*** Materials provided Section Begins ***

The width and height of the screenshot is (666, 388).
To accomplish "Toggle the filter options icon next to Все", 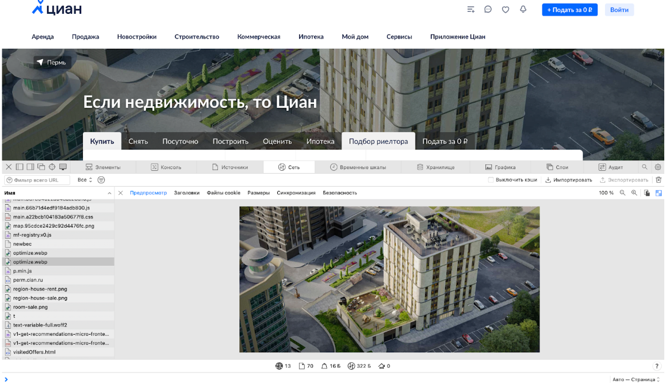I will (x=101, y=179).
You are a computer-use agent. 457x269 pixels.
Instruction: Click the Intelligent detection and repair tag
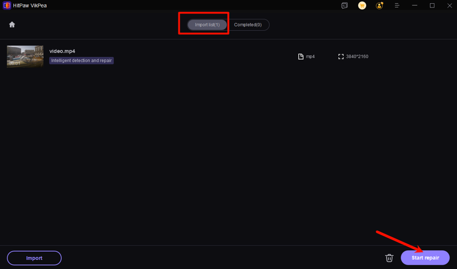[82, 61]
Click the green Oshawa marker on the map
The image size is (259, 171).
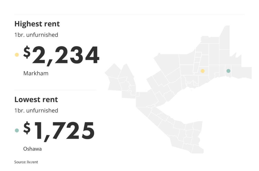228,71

*** Materials provided Section Ends ***

> Work required
Beginning at the line that contains "You are a computer-use agent. 457x269 pixels." and ending at the last line of the data, return each line exactly; no picture belongs in the copy.

> Solved exercise
You are a computer-use agent. 457x269 pixels.
Instruction: Click the Intelligent detection and repair tag
[82, 61]
Click the green Oshawa marker on the map
The image size is (259, 171).
228,71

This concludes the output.